Durante años, su forma de sobrevivir fue callar. Hace dos, decidió levantar la voz. En su libro De silencios y otros ruidos (2022) habla sobre su padre, Rafael Salgado Castilla, un militante de la agrupación terrorista MRTA que fue asesinado por el Estado en 1993. Callar se había vuelto una carga muy pesada. Testimoniar, una necesidad. Pero más allá de una historia marcada por ser un ‘hijo de la guerra’, ¿quién es Rafael Salgado Olivera?
Esta entrevista fue elaborada en el curso Taller de Crónica y Reportaje, dictado por el profesor Mario Munive.
Por Valeria López
Rafael, ‘Rafo’, se encuentra en Bruselas, Bélgica. Vive allá desde 2017. Nos separan miles de kilómetros y diferentes zonas horarias. Pero algo nos une: una historia compartida que él experimentó en primera persona y de la que yo solo he oído hablar. Como tantos otros, quienes nacimos en este siglo hemos escuchado poco o casi nada sobre el conflicto armado interno*. Hay que ser autodidacta: nadie quiere hablar sobre una historia de violencia.
A este tabú se suma que el número de quienes (realmente) han sido escuchados son una minoría. Hay voces sobre las que pesa más el estigma, otras que son silenciadas y excluidas. La memoria, sus memorias, incomodan. Sin embargo, cada vez se van integrando más interlocutores a una conversación que fue relegada del espacio público durante muchos años.

» **Tarea a resolver**
Transcribe entero y sin ningún cambio el texto sobre Rafael Salgado Olivera. Las entradas no tienen nada que ver con esto.

Datos para ubicar objetivos visibles

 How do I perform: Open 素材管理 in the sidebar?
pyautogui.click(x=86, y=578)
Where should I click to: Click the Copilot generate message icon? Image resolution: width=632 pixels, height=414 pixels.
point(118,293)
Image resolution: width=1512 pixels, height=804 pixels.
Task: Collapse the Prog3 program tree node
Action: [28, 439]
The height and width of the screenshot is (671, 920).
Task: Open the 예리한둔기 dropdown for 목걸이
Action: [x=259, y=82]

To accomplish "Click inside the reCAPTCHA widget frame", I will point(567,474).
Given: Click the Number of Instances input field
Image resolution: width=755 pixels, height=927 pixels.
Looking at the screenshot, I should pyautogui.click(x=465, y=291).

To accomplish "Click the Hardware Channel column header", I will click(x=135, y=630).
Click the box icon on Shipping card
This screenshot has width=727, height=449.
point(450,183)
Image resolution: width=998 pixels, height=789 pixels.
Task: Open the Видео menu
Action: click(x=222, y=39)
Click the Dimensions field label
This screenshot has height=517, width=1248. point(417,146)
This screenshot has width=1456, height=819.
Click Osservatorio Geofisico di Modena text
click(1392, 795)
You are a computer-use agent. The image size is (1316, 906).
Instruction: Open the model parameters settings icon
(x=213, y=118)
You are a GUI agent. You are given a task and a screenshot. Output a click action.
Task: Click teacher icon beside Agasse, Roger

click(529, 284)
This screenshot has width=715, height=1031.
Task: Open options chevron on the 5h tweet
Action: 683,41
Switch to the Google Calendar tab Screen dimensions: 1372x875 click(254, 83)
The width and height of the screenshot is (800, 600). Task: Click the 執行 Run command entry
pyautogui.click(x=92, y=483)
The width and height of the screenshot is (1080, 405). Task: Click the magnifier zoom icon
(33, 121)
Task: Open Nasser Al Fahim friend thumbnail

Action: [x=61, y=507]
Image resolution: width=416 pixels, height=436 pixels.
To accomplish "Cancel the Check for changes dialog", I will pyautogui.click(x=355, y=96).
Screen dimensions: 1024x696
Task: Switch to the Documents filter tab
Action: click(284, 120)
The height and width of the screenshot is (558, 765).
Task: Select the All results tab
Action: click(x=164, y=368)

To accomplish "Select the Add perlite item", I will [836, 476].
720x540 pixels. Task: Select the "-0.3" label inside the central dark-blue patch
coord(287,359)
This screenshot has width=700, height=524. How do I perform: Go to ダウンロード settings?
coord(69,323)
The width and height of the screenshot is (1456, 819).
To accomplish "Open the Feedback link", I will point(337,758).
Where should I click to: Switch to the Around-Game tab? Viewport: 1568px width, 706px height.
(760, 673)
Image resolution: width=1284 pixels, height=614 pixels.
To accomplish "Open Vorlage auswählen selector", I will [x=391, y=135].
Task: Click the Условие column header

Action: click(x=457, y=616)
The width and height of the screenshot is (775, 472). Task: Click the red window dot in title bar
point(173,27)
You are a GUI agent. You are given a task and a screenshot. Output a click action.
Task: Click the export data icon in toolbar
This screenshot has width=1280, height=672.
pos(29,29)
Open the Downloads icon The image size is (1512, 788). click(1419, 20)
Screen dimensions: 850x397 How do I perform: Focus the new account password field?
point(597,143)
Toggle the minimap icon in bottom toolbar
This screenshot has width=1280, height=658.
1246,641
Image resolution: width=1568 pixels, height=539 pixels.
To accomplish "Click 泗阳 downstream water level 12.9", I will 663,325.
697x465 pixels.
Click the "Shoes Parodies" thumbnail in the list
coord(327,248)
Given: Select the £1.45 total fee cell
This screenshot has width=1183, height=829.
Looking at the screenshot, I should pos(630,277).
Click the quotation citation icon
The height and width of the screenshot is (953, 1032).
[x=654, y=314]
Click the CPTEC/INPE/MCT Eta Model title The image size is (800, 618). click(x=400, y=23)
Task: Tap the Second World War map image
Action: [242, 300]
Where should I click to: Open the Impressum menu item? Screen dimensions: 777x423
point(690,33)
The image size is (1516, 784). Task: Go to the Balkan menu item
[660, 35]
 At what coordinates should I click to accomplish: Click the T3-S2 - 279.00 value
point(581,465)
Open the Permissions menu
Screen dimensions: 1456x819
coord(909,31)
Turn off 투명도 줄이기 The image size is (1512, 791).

» **Resultado obtenido**
Durante años, su forma de sobrevivir fue callar. Hace dos, decidió levantar la voz. En su libro De silencios y otros ruidos (2022) habla sobre su padre, Rafael Salgado Castilla, un militante de la agrupación terrorista MRTA que fue asesinado por el Estado en 1993. Callar se había vuelto una carga muy pesada. Testimoniar, una necesidad. Pero más allá de una historia marcada por ser un ‘hijo de la guerra’, ¿quién es Rafael Salgado Olivera?
Esta entrevista fue elaborada en el curso Taller de Crónica y Reportaje, dictado por el profesor Mario Munive.
Por Valeria López
Rafael, ‘Rafo’, se encuentra en Bruselas, Bélgica. Vive allá desde 2017. Nos separan miles de kilómetros y diferentes zonas horarias. Pero algo nos une: una historia compartida que él experimentó en primera persona y de la que yo solo he oído hablar. Como tantos otros, quienes nacimos en este siglo hemos escuchado poco o casi nada sobre el conflicto armado interno*. Hay que ser autodidacta: nadie quiere hablar sobre una historia de violencia.
A este tabú se suma que el número de quienes (realmente) han sido escuchados son una minoría. Hay voces sobre las que pesa más el estigma, otras que son silenciadas y excluidas. La memoria, sus memorias, incomodan. Sin embargo, cada vez se van integrando más interlocutores a una conversación que fue relegada del espacio público durante muchos años.